DT algorithms belong to the supervised category of ML algorithms. A DT is simple and easily understandable. We selected this technique because it is widely used by researchers due to its simplicity. In addition, a DT has some great advantages, such as representing rules that could be easily understood and interpreted by users [81]. This type of algorithm performs well for categorical and numerical attributes and does not require complex data preparation. In short, ML classifiers and their outputs are easy to understand for individuals with a non-analytical background [90]. The default parameters (ccp_alpha = 0.0, criterion = ‘gini’, min_samples_split = 2) are used to train the DT model, and an accuracy of 55% was obtained by DT using 10-fold cross-validation. Table 3 shows that the DT correctly classifies student specialization with a TPR of 0.87 and an FPR of 0.71.
In the second step of the first experiment, RF classifiers were used to predict student specialization given a student placement dataset. The RF classifier is a supervised learning algorithm that applies to both classification and regression problems [80]. RF creates multiple DTs from random sample data and then gives predictions on high-accuracy trees [91,92]. The RF classifier predicts the student field specialization with the following default parameters (bootstrap = True, ccp_alpha = 0.0, criterion = ‘gini’, max_depth = 15, max_features = ‘auto’,max_leaf_nodes = 10). The TPR of RF is 0.70, and the FPR is 0.20, as shown in Table 4.

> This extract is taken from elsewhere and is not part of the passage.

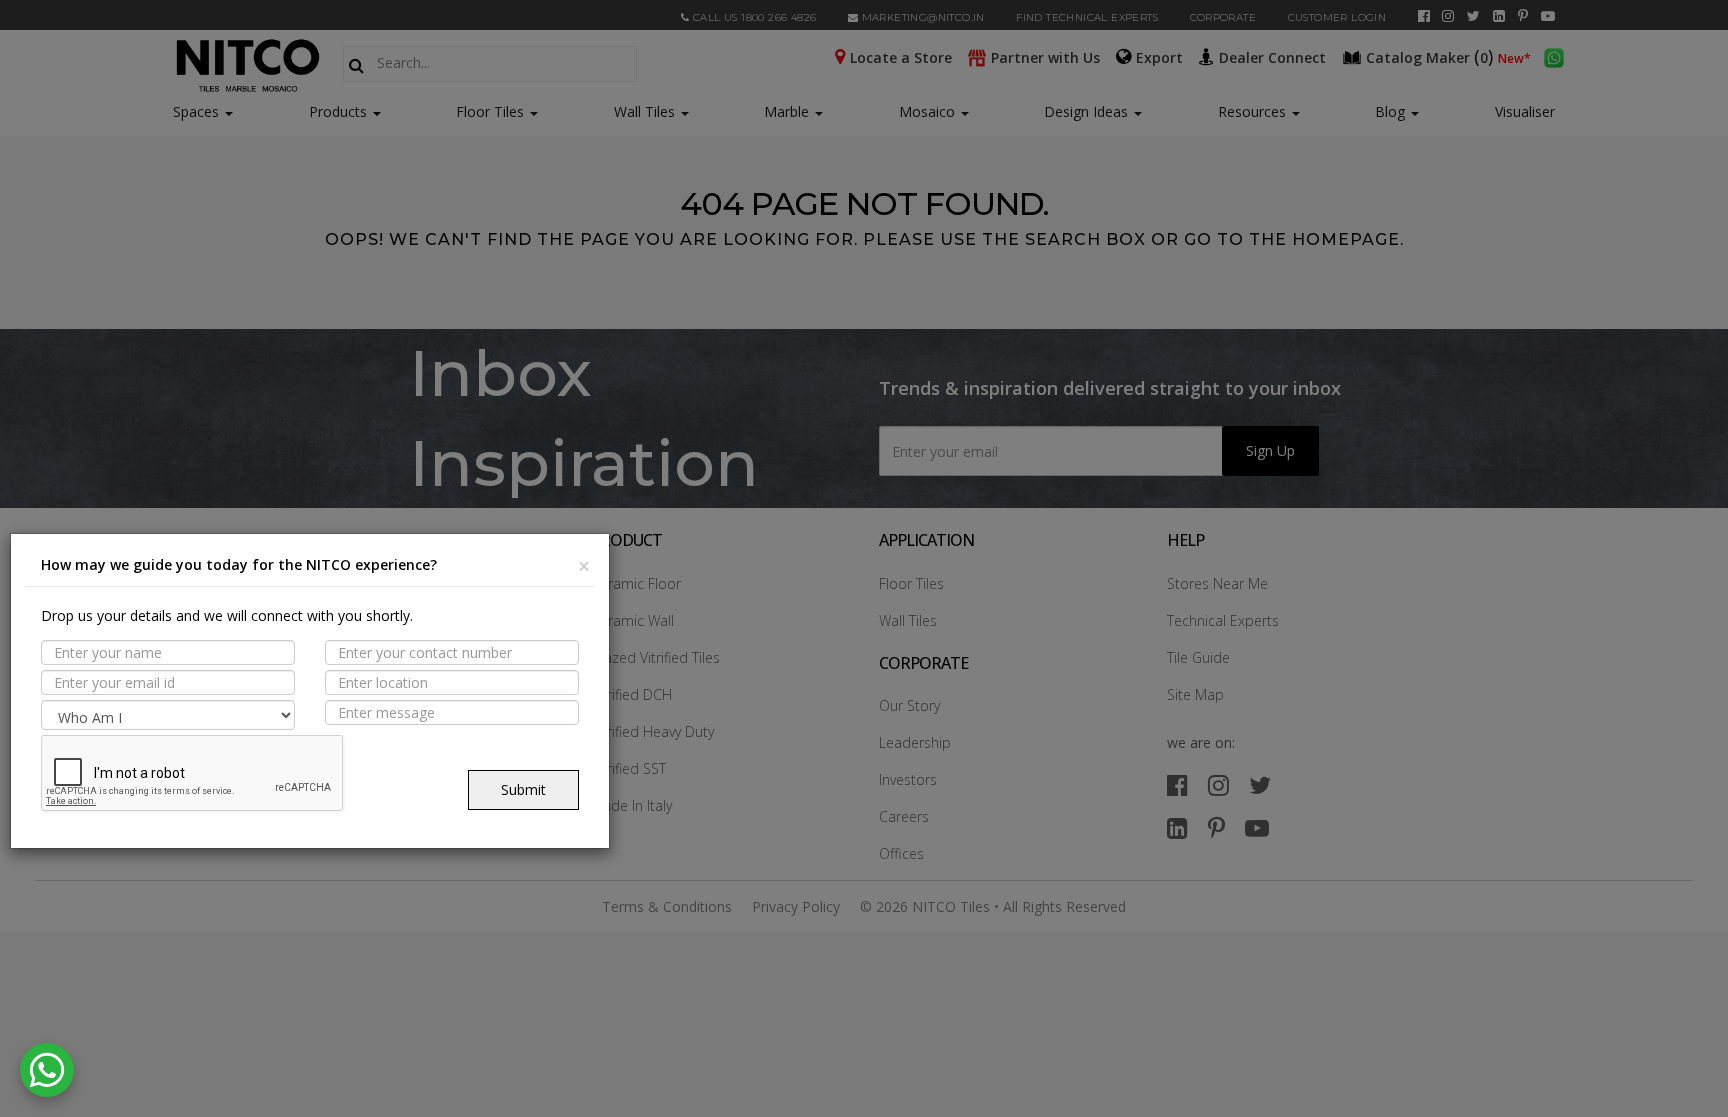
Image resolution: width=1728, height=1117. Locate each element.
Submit (523, 789)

Extra tree classifiers (ETC) are used in the third step to predict the student’s field of specialization. ETC is an ensemble learning technique that collects the result of multiple trees. The approach is similar to an RF classifier, but the tree construction method differs. The accuracy of the ETC classifier on the student dataset is 0.52. During training, the ETC Classifier used the default parameters (n_estimators = 100, random_state = 0) to predict student specialization with high accuracy. The TPR and FPR of the ETC classifier were 0.53 and 0.49, respectively, as shown in Table 5.
In the fourth step of the first experiment, we used the SVM classifier. SVM is a supervised learning algorithm that is mostly used for classification problems. SVM finds the hyperplane that divides a dataset into two classes [93]. SVM classifiers perform well on clean and small datasets. Furthermore, SVM is faster than other machine learning techniques [93]. The best accuracy (52%) of SVM was achieved with the following default parameters (random_state = 0, tol = 1 × 10−5), as shown in Table 6. The TPR and FPR of SVM are 0.53 and 0.49, respectively, as shown in Table 7.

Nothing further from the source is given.